• FRAGMENTO
——
El presidente de Estados Unidos, Donald Trump, entregará el domingo el trofeo al ganador de la final del Mundial 2026 entre España y Argentina, en el MetLife Stadium de East Rutherford, Nueva Jersey. Será su primera asistencia a un partido del torneo coorganizado por Canadá, Estados Unidos y México, y ocurre tras semanas de controversias que han puesto en duda la equidad de la competencia.
Trump calificó el Mundial como "quizás el evento deportivo más exitoso de la historia" y afirmó que ha popularizado el fútbol en Estados Unidos. "Ha sido increíble", declaró el viernes durante una recepción de la FIFA en la Trump Tower, en Nueva York. "Se ha demostrado que somos un país de fútbol y creo que se va a mantener", añadió.
Injerencia presidencial en el arbitraje
Trump provocó una fuerte polémica al confirmar que llamó a su amigo, el presidente de la FIFA, Gianni Infantino, para solicitar la anulación de la tarjeta roja mostrada al delantero estadounidense Folarin Balogun en los dieciseisavos de final. La intervención permitió a Balogun jugar el partido de octavos contra Bélgica, que Estados Unidos perdió 4-1.
"No se trata solo de una banalización de la corrupción, es una valorización: el mensaje es 'soy un buen dirigente porque defiendo los intereses estadounidenses'", analizó para la AFP Pim Verschuuren, especialista en geopolítica del deporte en la Universidad Rennes-II. El economista Daron Acemoglu, del MIT, señaló que "el desprecio reiterado del presidente Trump por las normas y las instituciones tiene efectos en todos los ámbitos" y "ahora está envenenando el más bello de los deportes".
——
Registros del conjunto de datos
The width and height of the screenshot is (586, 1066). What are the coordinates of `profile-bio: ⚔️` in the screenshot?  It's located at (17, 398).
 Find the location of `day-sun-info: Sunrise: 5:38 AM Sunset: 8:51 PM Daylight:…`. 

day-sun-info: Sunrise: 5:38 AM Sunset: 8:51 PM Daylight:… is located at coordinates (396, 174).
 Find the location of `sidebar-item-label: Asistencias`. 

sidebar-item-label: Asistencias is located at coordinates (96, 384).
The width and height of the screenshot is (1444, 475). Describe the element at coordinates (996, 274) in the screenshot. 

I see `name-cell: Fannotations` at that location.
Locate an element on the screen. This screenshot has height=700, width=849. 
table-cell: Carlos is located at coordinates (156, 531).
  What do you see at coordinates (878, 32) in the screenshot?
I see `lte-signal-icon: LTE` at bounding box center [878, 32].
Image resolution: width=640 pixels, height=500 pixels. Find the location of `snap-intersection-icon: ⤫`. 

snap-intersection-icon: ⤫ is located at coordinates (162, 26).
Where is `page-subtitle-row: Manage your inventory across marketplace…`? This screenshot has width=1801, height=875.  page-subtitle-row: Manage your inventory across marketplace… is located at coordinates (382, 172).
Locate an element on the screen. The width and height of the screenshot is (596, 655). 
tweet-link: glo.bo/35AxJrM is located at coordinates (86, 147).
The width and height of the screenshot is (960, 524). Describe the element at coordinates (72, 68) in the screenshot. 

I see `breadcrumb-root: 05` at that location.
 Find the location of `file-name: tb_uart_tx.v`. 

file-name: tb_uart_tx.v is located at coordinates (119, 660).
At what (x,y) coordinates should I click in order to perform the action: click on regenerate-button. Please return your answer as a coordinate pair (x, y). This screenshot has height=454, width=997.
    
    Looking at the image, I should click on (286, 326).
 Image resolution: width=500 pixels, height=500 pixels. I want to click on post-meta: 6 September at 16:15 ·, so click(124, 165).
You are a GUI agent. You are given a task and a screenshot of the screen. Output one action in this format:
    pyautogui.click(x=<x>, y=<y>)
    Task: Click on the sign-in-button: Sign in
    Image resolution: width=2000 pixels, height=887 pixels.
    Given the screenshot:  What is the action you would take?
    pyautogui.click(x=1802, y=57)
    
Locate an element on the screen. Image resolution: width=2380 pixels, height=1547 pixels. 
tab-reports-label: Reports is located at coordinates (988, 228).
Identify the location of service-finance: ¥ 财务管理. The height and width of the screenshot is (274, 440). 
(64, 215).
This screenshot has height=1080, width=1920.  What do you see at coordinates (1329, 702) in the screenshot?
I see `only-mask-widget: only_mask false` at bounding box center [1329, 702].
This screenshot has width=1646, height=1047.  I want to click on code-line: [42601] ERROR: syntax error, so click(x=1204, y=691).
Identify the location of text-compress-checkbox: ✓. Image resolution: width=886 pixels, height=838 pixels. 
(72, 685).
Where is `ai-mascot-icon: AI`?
——
• TAREA 1
Responde según el fragmento sobre la final del Mundial 2026:
(a) ¿En qué estadio se jugará la final?
(b) ¿Dónde se celebró la recepción de la FIFA del viernes?
(c) ¿Con qué resultado perdió Estados Unidos el partido de octavos contra Bélgica?
• TAREA 2
Transcribe del fragmento el texto que va desde "Injerencia presidencial en" hasta "Unidos perdió 4-1.", incluidas ambas partes.
Los registros no guardan ninguna relación con el fragmento.

• RESPUESTA ESPERADA 1
(a) En el MetLife Stadium de East Rutherford, Nueva Jersey.
(b) En la Trump Tower, en Nueva York.
(c) Estados Unidos perdió 4-1.

• RESPUESTA ESPERADA 2
Injerencia presidencial en el arbitraje
Trump provocó una fuerte polémica al confirmar que llamó a su amigo, el presidente de la FIFA, Gianni Infantino, para solicitar la anulación de la tarjeta roja mostrada al delantero estadounidense Folarin Balogun en los dieciseisavos de final. La intervención permitió a Balogun jugar el partido de octavos contra Bélgica, que Estados Unidos perdió 4-1.